“正民,到了之後記得打電話報平安啊!”說話的是正民的母親。
“向你姐姐帶個好,在外面不要亂花錢,記得好好學習,不要成天只想著玩。下次放寒假回來記得把頭髮剪短。美國最近不太安全,所以萬事都要小心,有空多給家裡回幾封信。”這是正民的爸爸。
“去了好好學習,辛苦一點也沒有關係,放寒假回來好好休息就行了,有一個月的時間讓你休息呢。”我媽媽接著說。
“一路順風!小心美國的恐怖分子,下次回來的時候記得給我帶點巧克力。”我大哥這個隨時不忘占人家便宜的傢伙。
輪到我了:“一路平安,記得經常給我打電話,寫信更好。寒假一定要回來呀,還有,還有……對不起,正民……┬┬”
“怎麼哭了?”
“不知道,最近我都變得不像自己了,動不動就流眼淚,真沒用!”我強裝出笑臉說。
我這一哭,好傢伙,帶動了周圍一片哭聲,除了我那個沒心沒肺的大哥,大家都嗚嗚哭了起來。正民哭得尤其厲害,一把鼻涕一把眼淚的,亂沒有形象。
“我會寫信的,也一定記得給你們回信……”正民的語氣中有絲嗚咽,“我寒假一定會回來的,回來看你們。千穗,你沒有什麼對不起我的,反倒是我欠你一聲謝謝。能有你這樣的朋友,是我上輩子修來的福氣。爸爸、媽媽,你們也要保重身體,我會經常給家裡寫信的,寒
假我和姐姐一起回來。┬┬還有希燦,你也要經常給我寫信啊!咱們寒假回來再見。千穗,要是那個傢伙敢再欺負你,我一定不會放過他的,別哭了,記住,我永遠站在你這一邊。”
--^說要我別哭,那你自己怎麼哭得比我還起勁?!莫名其妙的傢伙。
“我真的該走了,飛機馬上就要起飛了。我愛你們大家,bye-bye!”正民揮舞著雙手消失在入口處。除了哥哥,我們所有人都含著熱淚,直到正民的身影完全消失在海關才默默地轉身,懷著一顆惝恍不已的心踏上了回家的路。我和媽媽、希燦,還有哥哥坐同一輛車,沒有預警的,難題馬上出現在我眼前。

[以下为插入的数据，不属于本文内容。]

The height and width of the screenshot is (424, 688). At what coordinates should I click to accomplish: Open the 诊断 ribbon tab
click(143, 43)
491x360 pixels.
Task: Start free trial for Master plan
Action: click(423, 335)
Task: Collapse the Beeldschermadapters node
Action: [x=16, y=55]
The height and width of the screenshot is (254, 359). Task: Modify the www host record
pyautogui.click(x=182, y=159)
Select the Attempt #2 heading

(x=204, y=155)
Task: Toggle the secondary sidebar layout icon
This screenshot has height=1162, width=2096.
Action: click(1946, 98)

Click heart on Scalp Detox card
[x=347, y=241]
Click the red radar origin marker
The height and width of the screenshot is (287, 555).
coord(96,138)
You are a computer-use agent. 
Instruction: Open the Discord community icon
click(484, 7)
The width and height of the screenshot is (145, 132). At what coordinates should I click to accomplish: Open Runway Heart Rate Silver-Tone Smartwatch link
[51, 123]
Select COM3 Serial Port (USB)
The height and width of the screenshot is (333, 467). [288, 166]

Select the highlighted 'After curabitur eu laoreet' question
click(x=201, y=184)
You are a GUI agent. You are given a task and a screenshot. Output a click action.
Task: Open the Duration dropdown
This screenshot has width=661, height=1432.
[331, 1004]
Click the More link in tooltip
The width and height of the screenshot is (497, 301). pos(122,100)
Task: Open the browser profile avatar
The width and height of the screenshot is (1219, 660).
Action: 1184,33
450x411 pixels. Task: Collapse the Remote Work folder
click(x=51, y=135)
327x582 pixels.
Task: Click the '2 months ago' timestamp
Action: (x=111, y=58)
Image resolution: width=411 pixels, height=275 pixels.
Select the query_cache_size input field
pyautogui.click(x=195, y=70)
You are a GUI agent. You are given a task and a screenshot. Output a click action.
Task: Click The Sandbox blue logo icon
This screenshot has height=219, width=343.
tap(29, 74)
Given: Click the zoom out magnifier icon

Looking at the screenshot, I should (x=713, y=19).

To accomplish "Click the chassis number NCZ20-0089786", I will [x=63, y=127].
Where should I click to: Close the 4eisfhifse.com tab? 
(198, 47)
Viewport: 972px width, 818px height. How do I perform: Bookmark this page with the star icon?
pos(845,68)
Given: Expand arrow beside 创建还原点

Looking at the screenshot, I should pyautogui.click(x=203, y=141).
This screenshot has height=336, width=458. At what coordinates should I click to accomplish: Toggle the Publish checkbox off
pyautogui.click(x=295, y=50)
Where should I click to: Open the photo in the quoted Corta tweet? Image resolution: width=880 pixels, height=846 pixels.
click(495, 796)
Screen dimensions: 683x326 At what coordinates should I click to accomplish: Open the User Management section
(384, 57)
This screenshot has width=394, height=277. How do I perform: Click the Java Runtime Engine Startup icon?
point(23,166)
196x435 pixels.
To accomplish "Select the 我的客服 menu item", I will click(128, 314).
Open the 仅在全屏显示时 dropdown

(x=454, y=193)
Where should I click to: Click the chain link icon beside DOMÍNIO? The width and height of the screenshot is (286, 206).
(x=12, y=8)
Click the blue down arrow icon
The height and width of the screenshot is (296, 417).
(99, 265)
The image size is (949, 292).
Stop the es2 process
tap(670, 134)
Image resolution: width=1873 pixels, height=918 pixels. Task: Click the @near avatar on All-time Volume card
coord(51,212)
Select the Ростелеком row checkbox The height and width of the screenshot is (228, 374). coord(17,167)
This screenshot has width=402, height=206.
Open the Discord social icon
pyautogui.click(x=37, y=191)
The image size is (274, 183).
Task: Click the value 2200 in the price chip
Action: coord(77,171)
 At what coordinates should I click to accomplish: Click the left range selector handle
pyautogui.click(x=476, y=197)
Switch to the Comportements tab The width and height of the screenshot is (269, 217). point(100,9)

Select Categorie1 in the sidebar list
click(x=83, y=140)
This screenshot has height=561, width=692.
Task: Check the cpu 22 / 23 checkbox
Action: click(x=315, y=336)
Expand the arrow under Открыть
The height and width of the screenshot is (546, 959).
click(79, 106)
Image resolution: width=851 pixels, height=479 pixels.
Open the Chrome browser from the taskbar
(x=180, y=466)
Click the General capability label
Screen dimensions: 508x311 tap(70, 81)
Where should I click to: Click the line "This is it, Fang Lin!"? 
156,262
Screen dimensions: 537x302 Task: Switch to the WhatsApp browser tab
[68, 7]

“正民說的那個傢伙是誰?”媽媽突然出聲問道,還沉浸在與好友分別的痛苦中的我一下愣住了。我抬起淚痕斑斑的小臉,呆呆地看著媽媽,不知該如何回答。
“那個傢伙到底是誰?”媽媽又問了一遍,“是啊,那個傢伙是誰?”哥哥這個惟恐天下不亂的傢伙也插一嘴說道。
“韓哲凝,你想死嗎?”對待他我可毫不客氣,“沒有誰,是正民他誤會了。”我又向媽媽解釋道。
“是誤會也說來聽聽吧。”媽媽發揮她家庭主婦鍥而不捨的精神。希燦不知什麼時候以閉上了眼睛,一副睡得很沉的樣子,絲毫不理會我求救的目光,沒義氣的傢伙,我真是交友不慎。“--媽媽,誤會就是……誤會嘛!哎喲,我肚子痛!”
我想我的演技肯定是糟糕透頂,不過媽媽還是半信半疑地把我的肚子痛歸罪於車晃得太厲害,讓我在中途休息站下車上了一趟廁所,但之後又不依不饒地和哥哥兩個人審問起我來。真要命!我一個人要應付兩隻狡猾的狐狸。--最神奇的是,睡得那麼沉,任憑我老媽、老哥像打雷一樣說話也沒有醒的希燦,竟然在中途停車去餐廳吃飯的時候,不用任何人叫,一下子就醒了過來。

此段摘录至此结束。